I pretended it would work.  It would be true, because I would make it true.  Some days this seems small, and others it is everything.  The days I am new are better: the days I cry on a bus, reading Edna St. Vincent Millay explain that her heart is a daft bird, charging the storm and making her nest in the shadow of the hawk.

And in the dark I have worried every choice thin.  And still, I am new.  Still, I unbutton in the dawn, tumble out of my nest into its quick, chill arms and sing.  Still a sunrise breaks open my chest.  I am unappeasable, daft; I will charge storms.  When I am blind to obstacles, they no longer exist.   I am new because I have said so, and I will not stop.  You are beautiful and I will learn to say how I am stitched up the wrists with the velvet ache of you.

You.  Friend.  Father, mother, uncle, aunt.  Love.  New stranger on the sidewalk.  I am in a daze.  I am alive.  I am thrown to the ground on a pair of eyes, confusing the skin with apricots, my tongue with the feathers tied into your hair.  When the wales open across your legs, my wrists hurt.  It is okay; I will tell you that you are beautiful.
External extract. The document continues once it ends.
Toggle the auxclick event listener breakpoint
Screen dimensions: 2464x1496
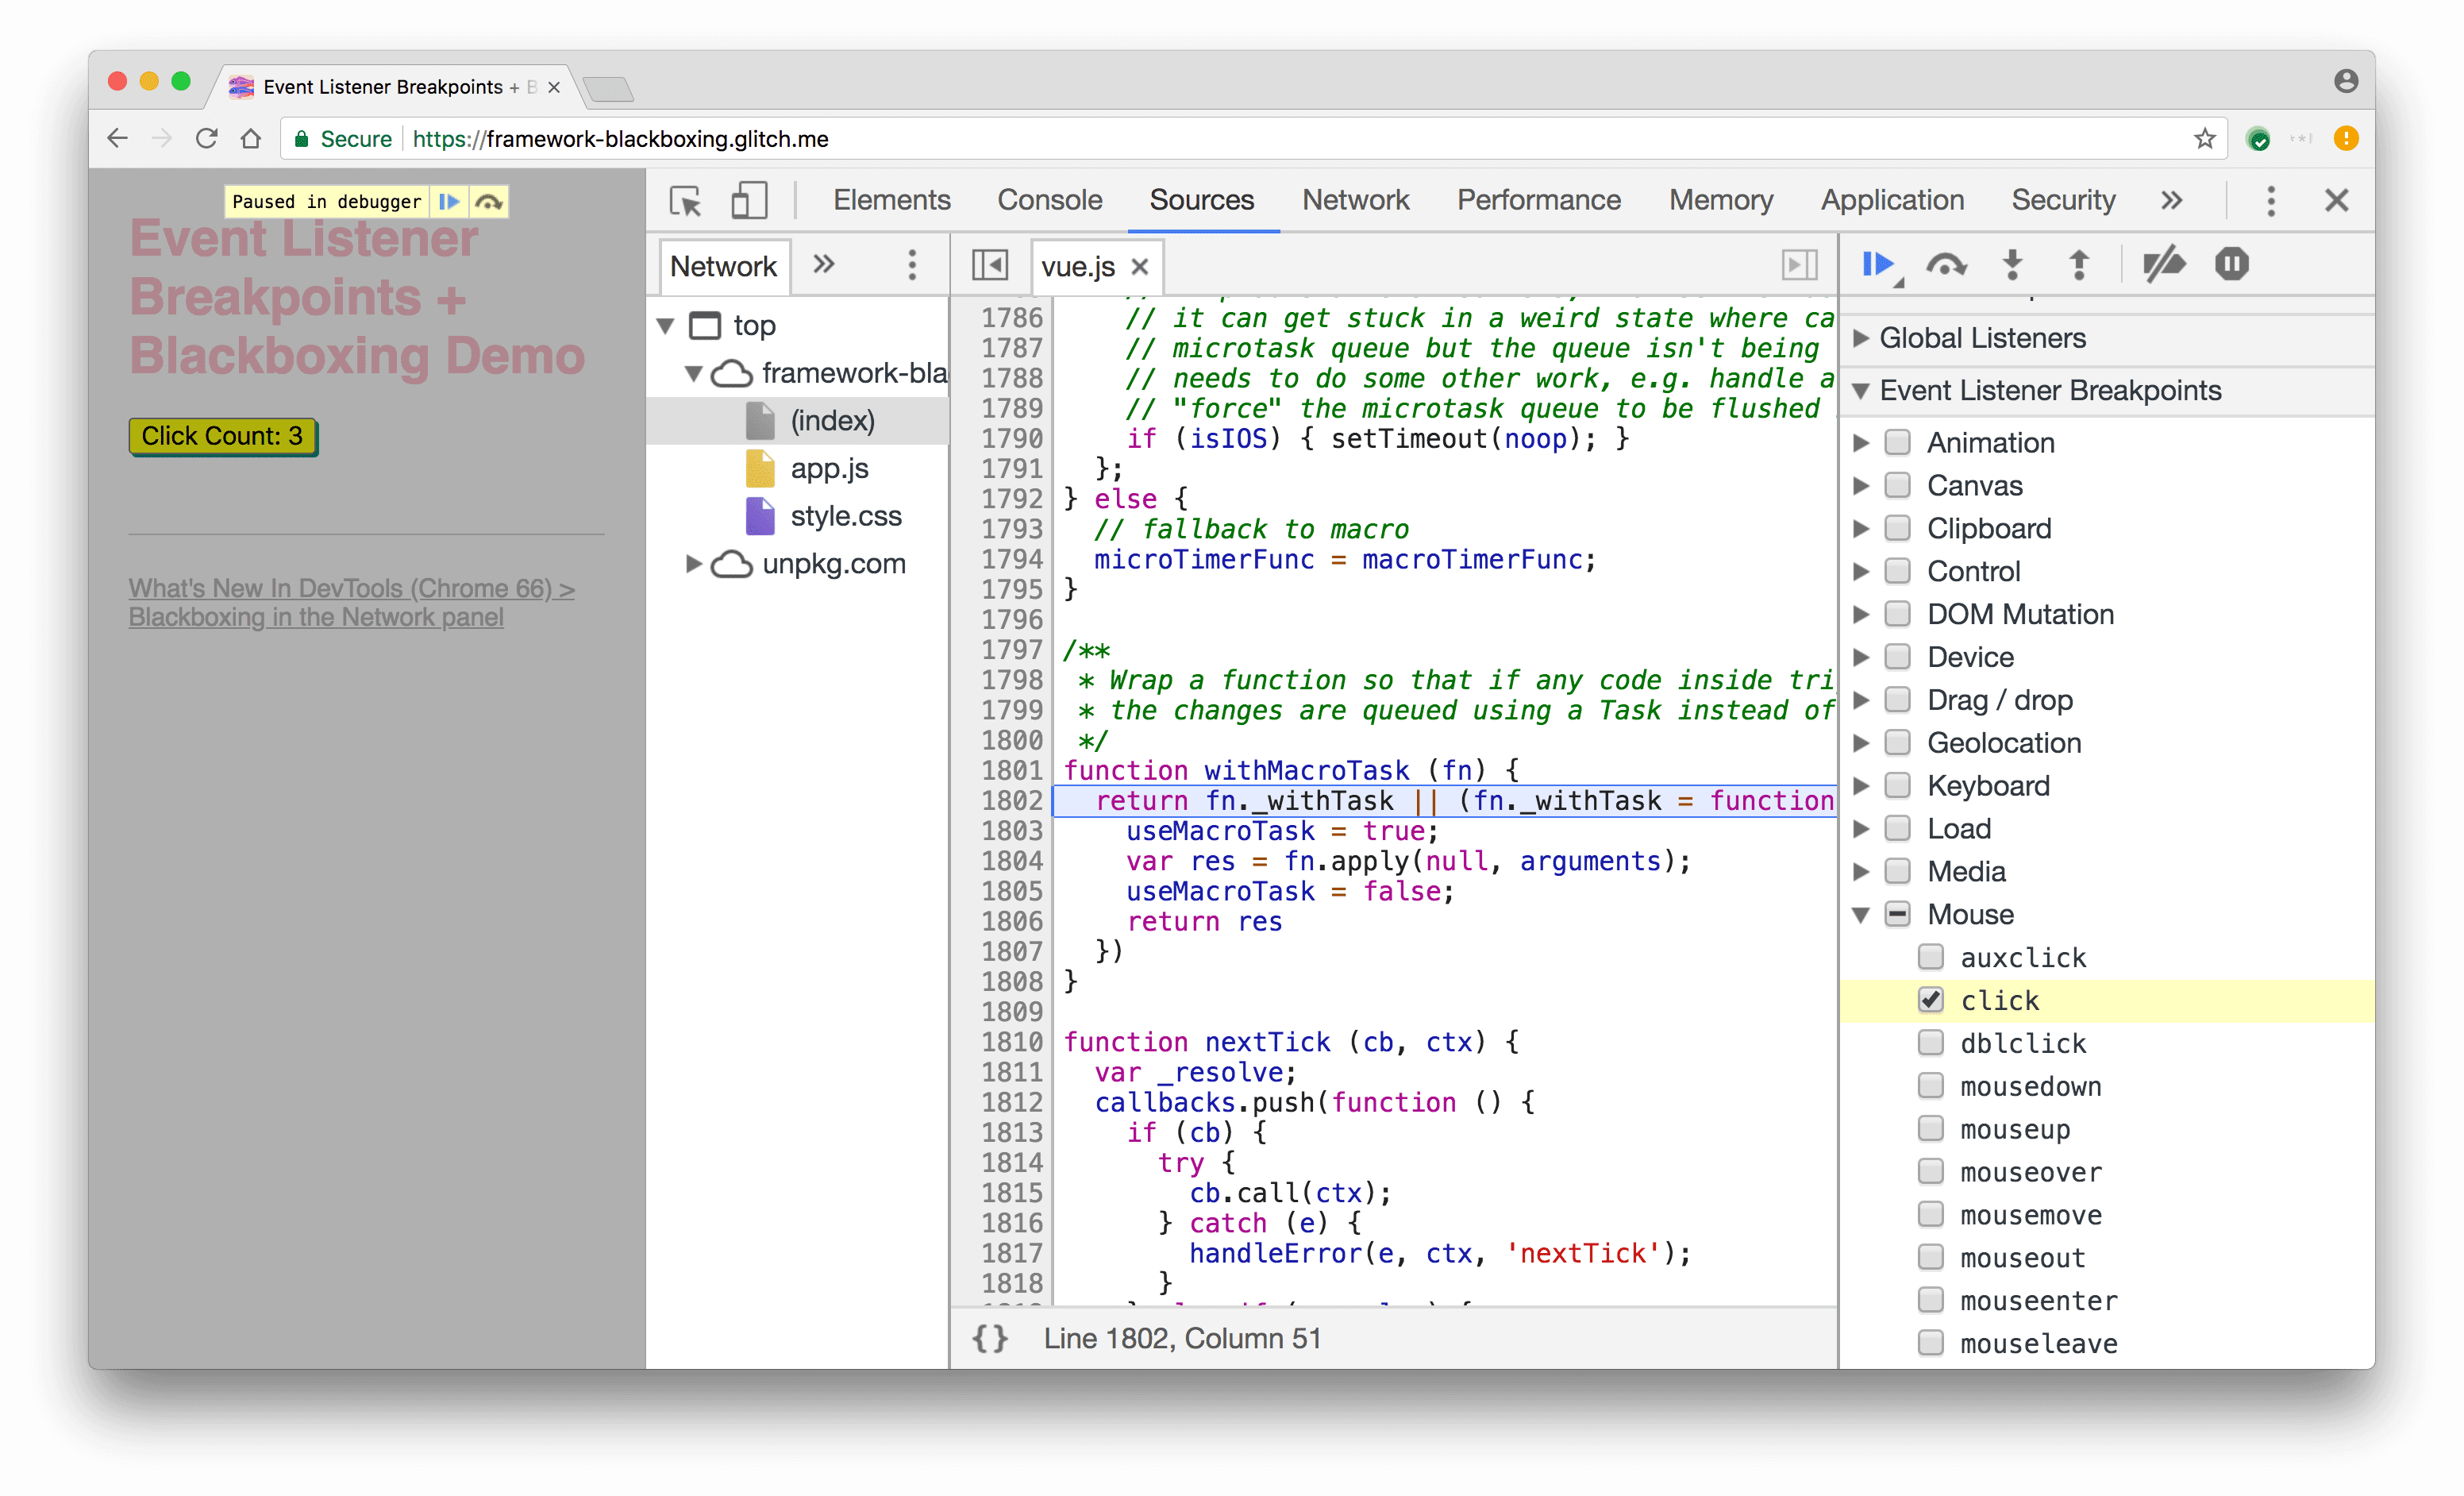[x=1929, y=956]
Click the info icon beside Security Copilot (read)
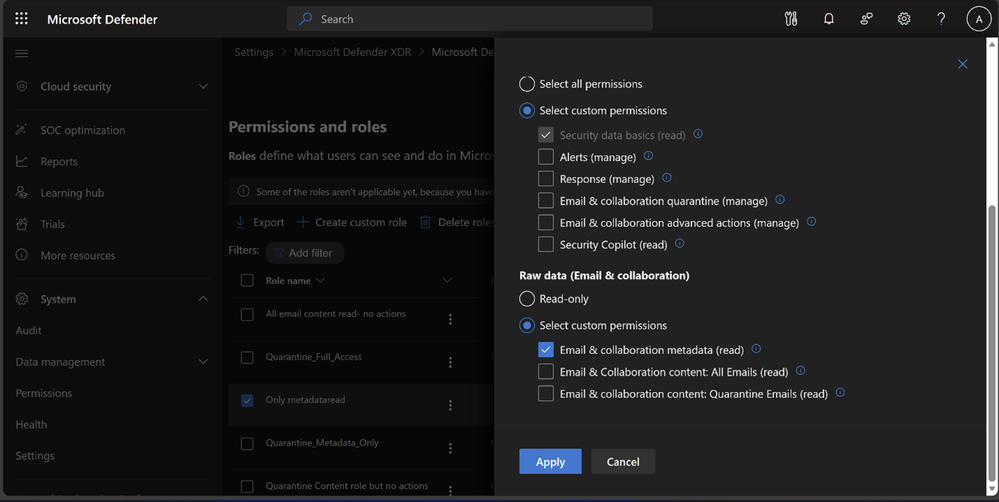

It is true about us.  We are who and what we believe, if we choose to be so.  Or, if you wish:
The empricial change was sufficient to raise the question of its origin, and my doctor was ethically obligated to ask.  I am not offended.  It was the highest compliment, and I did not go looking for it.  You surprised me with this question, Dr. Stolz.
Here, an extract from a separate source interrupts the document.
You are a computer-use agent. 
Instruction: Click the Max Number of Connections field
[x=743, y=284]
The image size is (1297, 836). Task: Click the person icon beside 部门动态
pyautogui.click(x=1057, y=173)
I bluffed, and now it's true!  I like this.  I think I will see where I take myself with it.

Have I repeated and fluttered about?  Words will fall away in time: I will learn how to edit and make neat, organized paragraphs.  Words are not so easy with me yet, and that is alright.  It is okay to go on.  It is okay to dump words of love out windows, keep each other up at night with them, spill a few too many about.  Here, I will try for a middle ground.

One more thing, then.  This:

SandmanMoon.  You are my friend, and you have my love, without qualification.  This has always been the only honest answer.  You said that other people, too, need to know it can be done.  It is possible to grasp everything we love, reach upward, and surface, carrying the whole treasure of our hearts.  Possession can be broken, it is possible to love one another, all of us, and there is no measure: love is not stolen or cheated, one from the other.    You are right.  This is not a message to be tucked away in secret.  It is hard to trust myself, and I must learn to do it.  I am no longer angry that people did not understand.  They were worried.  And they, too, need to know that we succeeded.  That we found the in the same parts of ourselves that got them to worrying about us, answers.  Being alive is dangerous, we tangle up in people.  And this is right for me.  It is more important for me to love, for no good reason, to give myself in every action and word; the moment this choice is made, everything changes.  It is not just true about wedding rings, about husbands, wives and children.  I wrote to you, I said,
I will love.  The open, jeweled heart is scarce. We have kept ours.

And that is no small thing.  We made it up ourselves; neither is that so small or common.

All of that you already know, SandmanMoon.  I have said it, safe near you; or you have said to me.  It is time I put those words where other people can see them, as we had hoped to find them in the mouths of others and did not.  Say what I believe openly, as you have done.  The poetry book cradled in the corner of a bookshelf lining the eaves and fingertips with such discoveries, plucking at the frightened heart, was only abstract until I launched myself into the sky and made it true.  Other people will see, and that, too, is more than it seems.
 
Thank you, SandmanMoon.  Thank you for every word you have placed beside me, for every moment of your life that you have shared with me.  You have helped me become a different person, one that I love.  I do not think there is more that one could ask for, from anyone.